• [THE PROBLEM]
Please give the data below again in full, exactly as it stands.

Start of INFORMATION PROVIDED

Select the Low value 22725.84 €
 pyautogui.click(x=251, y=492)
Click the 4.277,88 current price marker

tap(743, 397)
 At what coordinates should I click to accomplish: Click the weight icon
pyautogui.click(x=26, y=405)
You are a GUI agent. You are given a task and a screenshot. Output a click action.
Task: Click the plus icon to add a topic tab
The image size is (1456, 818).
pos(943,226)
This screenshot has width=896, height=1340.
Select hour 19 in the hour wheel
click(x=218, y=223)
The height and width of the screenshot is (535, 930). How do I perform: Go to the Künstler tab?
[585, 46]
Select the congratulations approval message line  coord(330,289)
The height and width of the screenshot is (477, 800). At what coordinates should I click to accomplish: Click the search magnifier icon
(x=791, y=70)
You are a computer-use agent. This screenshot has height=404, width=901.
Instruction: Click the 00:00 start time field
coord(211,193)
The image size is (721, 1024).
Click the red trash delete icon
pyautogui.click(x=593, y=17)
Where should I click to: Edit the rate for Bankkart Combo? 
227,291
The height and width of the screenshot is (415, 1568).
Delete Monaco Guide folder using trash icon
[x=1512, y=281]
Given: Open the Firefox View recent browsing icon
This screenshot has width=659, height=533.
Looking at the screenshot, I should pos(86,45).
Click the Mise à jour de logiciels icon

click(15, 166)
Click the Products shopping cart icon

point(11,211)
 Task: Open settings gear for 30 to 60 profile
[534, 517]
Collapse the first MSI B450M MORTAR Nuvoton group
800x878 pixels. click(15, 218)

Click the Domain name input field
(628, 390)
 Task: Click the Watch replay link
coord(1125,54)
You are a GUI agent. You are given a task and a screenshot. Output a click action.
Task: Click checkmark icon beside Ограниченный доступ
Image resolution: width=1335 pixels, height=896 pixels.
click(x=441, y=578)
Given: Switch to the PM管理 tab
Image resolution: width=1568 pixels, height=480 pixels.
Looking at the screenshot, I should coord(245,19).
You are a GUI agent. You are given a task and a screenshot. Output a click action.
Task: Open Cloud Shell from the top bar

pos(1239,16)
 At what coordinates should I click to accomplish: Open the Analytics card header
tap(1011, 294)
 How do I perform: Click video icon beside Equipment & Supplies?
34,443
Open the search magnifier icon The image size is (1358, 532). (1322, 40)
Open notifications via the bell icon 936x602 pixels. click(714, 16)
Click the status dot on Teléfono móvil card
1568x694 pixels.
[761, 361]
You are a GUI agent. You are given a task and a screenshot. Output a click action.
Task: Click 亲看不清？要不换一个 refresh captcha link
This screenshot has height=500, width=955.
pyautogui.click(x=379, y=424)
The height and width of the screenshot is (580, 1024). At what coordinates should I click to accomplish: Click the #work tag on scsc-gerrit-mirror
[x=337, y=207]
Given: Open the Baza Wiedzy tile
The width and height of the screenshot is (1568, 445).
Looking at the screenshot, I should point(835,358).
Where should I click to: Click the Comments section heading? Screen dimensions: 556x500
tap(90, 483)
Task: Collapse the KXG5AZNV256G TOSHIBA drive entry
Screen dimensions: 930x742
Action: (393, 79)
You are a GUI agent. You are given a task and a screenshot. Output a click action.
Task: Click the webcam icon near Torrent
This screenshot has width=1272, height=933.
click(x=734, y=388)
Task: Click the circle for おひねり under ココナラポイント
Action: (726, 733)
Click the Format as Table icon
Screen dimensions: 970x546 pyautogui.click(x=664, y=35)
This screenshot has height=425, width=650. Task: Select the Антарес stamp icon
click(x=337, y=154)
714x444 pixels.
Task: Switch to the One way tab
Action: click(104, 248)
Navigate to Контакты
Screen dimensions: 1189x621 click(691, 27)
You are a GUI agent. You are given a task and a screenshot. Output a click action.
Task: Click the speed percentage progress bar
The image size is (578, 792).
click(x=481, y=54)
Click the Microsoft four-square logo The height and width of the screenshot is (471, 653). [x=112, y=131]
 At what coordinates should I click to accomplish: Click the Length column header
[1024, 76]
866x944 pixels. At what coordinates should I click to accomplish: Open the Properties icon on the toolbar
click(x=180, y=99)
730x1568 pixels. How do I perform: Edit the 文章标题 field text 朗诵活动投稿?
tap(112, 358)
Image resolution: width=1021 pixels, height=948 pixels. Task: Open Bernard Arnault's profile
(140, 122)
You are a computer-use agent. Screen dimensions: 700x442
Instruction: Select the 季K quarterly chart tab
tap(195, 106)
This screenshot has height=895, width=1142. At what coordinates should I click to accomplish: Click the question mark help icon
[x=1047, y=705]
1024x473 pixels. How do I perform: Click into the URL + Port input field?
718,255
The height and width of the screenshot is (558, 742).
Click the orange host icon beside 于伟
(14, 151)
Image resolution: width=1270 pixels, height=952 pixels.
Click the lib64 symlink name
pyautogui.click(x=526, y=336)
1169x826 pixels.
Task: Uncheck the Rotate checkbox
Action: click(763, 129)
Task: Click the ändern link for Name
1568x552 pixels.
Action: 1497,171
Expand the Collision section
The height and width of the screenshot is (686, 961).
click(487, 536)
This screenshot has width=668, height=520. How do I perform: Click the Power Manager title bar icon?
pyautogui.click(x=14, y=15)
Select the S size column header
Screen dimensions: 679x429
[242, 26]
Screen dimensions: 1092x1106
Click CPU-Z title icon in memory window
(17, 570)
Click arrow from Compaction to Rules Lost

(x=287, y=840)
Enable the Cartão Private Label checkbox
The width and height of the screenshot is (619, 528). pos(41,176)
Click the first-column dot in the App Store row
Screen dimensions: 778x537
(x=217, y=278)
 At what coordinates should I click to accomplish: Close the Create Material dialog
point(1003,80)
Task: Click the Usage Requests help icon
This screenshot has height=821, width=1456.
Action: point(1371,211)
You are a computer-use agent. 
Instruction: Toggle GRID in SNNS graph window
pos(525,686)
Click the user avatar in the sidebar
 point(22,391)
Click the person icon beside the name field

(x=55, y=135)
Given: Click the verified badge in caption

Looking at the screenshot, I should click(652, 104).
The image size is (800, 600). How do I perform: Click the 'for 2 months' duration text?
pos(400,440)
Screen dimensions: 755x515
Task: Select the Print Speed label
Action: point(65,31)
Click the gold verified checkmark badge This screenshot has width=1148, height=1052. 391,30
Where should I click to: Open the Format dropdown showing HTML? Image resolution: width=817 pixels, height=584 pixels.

End of INFORMATION PROVIDED

• [EXPECTED OUTPUT]
Select the Low value 22725.84 €
 pyautogui.click(x=251, y=492)
Click the 4.277,88 current price marker

tap(743, 397)
 At what coordinates should I click to accomplish: Click the weight icon
pyautogui.click(x=26, y=405)
You are a GUI agent. You are given a task and a screenshot. Output a click action.
Task: Click the plus icon to add a topic tab
The image size is (1456, 818).
pos(943,226)
This screenshot has width=896, height=1340.
Select hour 19 in the hour wheel
click(x=218, y=223)
The height and width of the screenshot is (535, 930). How do I perform: Go to the Künstler tab?
[585, 46]
Select the congratulations approval message line  coord(330,289)
The height and width of the screenshot is (477, 800). At what coordinates should I click to accomplish: Click the search magnifier icon
(x=791, y=70)
You are a computer-use agent. This screenshot has height=404, width=901.
Instruction: Click the 00:00 start time field
coord(211,193)
The image size is (721, 1024).
Click the red trash delete icon
pyautogui.click(x=593, y=17)
Where should I click to: Edit the rate for Bankkart Combo? 
227,291
The height and width of the screenshot is (415, 1568).
Delete Monaco Guide folder using trash icon
[x=1512, y=281]
Given: Open the Firefox View recent browsing icon
This screenshot has width=659, height=533.
Looking at the screenshot, I should pos(86,45).
Click the Mise à jour de logiciels icon

click(15, 166)
Click the Products shopping cart icon

point(11,211)
 Task: Open settings gear for 30 to 60 profile
[534, 517]
Collapse the first MSI B450M MORTAR Nuvoton group
800x878 pixels. click(15, 218)

Click the Domain name input field
(628, 390)
 Task: Click the Watch replay link
coord(1125,54)
You are a GUI agent. You are given a task and a screenshot. Output a click action.
Task: Click checkmark icon beside Ограниченный доступ
Image resolution: width=1335 pixels, height=896 pixels.
click(x=441, y=578)
Given: Switch to the PM管理 tab
Image resolution: width=1568 pixels, height=480 pixels.
Looking at the screenshot, I should coord(245,19).
You are a GUI agent. You are given a task and a screenshot. Output a click action.
Task: Open Cloud Shell from the top bar

pos(1239,16)
 At what coordinates should I click to accomplish: Open the Analytics card header
tap(1011, 294)
 How do I perform: Click video icon beside Equipment & Supplies?
34,443
Open the search magnifier icon The image size is (1358, 532). (1322, 40)
Open notifications via the bell icon 936x602 pixels. click(714, 16)
Click the status dot on Teléfono móvil card
1568x694 pixels.
[761, 361]
You are a GUI agent. You are given a task and a screenshot. Output a click action.
Task: Click 亲看不清？要不换一个 refresh captcha link
This screenshot has height=500, width=955.
pyautogui.click(x=379, y=424)
The height and width of the screenshot is (580, 1024). At what coordinates should I click to accomplish: Click the #work tag on scsc-gerrit-mirror
[x=337, y=207]
Given: Open the Baza Wiedzy tile
The width and height of the screenshot is (1568, 445).
Looking at the screenshot, I should point(835,358).
Where should I click to: Click the Comments section heading? Screen dimensions: 556x500
tap(90, 483)
Task: Collapse the KXG5AZNV256G TOSHIBA drive entry
Screen dimensions: 930x742
Action: (393, 79)
You are a GUI agent. You are given a task and a screenshot. Output a click action.
Task: Click the webcam icon near Torrent
This screenshot has width=1272, height=933.
click(x=734, y=388)
Task: Click the circle for おひねり under ココナラポイント
Action: (726, 733)
Click the Format as Table icon
Screen dimensions: 970x546 pyautogui.click(x=664, y=35)
This screenshot has height=425, width=650. Task: Select the Антарес stamp icon
click(x=337, y=154)
714x444 pixels.
Task: Switch to the One way tab
Action: click(104, 248)
Navigate to Контакты
Screen dimensions: 1189x621 click(691, 27)
You are a GUI agent. You are given a task and a screenshot. Output a click action.
Task: Click the speed percentage progress bar
The image size is (578, 792).
click(x=481, y=54)
Click the Microsoft four-square logo The height and width of the screenshot is (471, 653). [x=112, y=131]
 At what coordinates should I click to accomplish: Click the Length column header
[1024, 76]
866x944 pixels. At what coordinates should I click to accomplish: Open the Properties icon on the toolbar
click(x=180, y=99)
730x1568 pixels. How do I perform: Edit the 文章标题 field text 朗诵活动投稿?
tap(112, 358)
Image resolution: width=1021 pixels, height=948 pixels. Task: Open Bernard Arnault's profile
(140, 122)
You are a computer-use agent. Screen dimensions: 700x442
Instruction: Select the 季K quarterly chart tab
tap(195, 106)
This screenshot has height=895, width=1142. At what coordinates should I click to accomplish: Click the question mark help icon
[x=1047, y=705]
1024x473 pixels. How do I perform: Click into the URL + Port input field?
718,255
The height and width of the screenshot is (558, 742).
Click the orange host icon beside 于伟
(14, 151)
Image resolution: width=1270 pixels, height=952 pixels.
Click the lib64 symlink name
pyautogui.click(x=526, y=336)
1169x826 pixels.
Task: Uncheck the Rotate checkbox
Action: click(763, 129)
Task: Click the ändern link for Name
1568x552 pixels.
Action: 1497,171
Expand the Collision section
The height and width of the screenshot is (686, 961).
click(487, 536)
This screenshot has width=668, height=520. How do I perform: Click the Power Manager title bar icon?
pyautogui.click(x=14, y=15)
Select the S size column header
Screen dimensions: 679x429
[242, 26]
Screen dimensions: 1092x1106
Click CPU-Z title icon in memory window
(17, 570)
Click arrow from Compaction to Rules Lost

(x=287, y=840)
Enable the Cartão Private Label checkbox
The width and height of the screenshot is (619, 528). pos(41,176)
Click the first-column dot in the App Store row
Screen dimensions: 778x537
(x=217, y=278)
 At what coordinates should I click to accomplish: Close the Create Material dialog
point(1003,80)
Task: Click the Usage Requests help icon
This screenshot has height=821, width=1456.
Action: point(1371,211)
You are a computer-use agent. 
Instruction: Toggle GRID in SNNS graph window
pos(525,686)
Click the user avatar in the sidebar
 point(22,391)
Click the person icon beside the name field

(x=55, y=135)
Given: Click the verified badge in caption

Looking at the screenshot, I should click(652, 104).
The image size is (800, 600). How do I perform: Click the 'for 2 months' duration text?
pos(400,440)
Screen dimensions: 755x515
Task: Select the Print Speed label
Action: point(65,31)
Click the gold verified checkmark badge This screenshot has width=1148, height=1052. 391,30
Where should I click to: Open the Format dropdown showing HTML? Image resolution: width=817 pixels, height=584 pixels.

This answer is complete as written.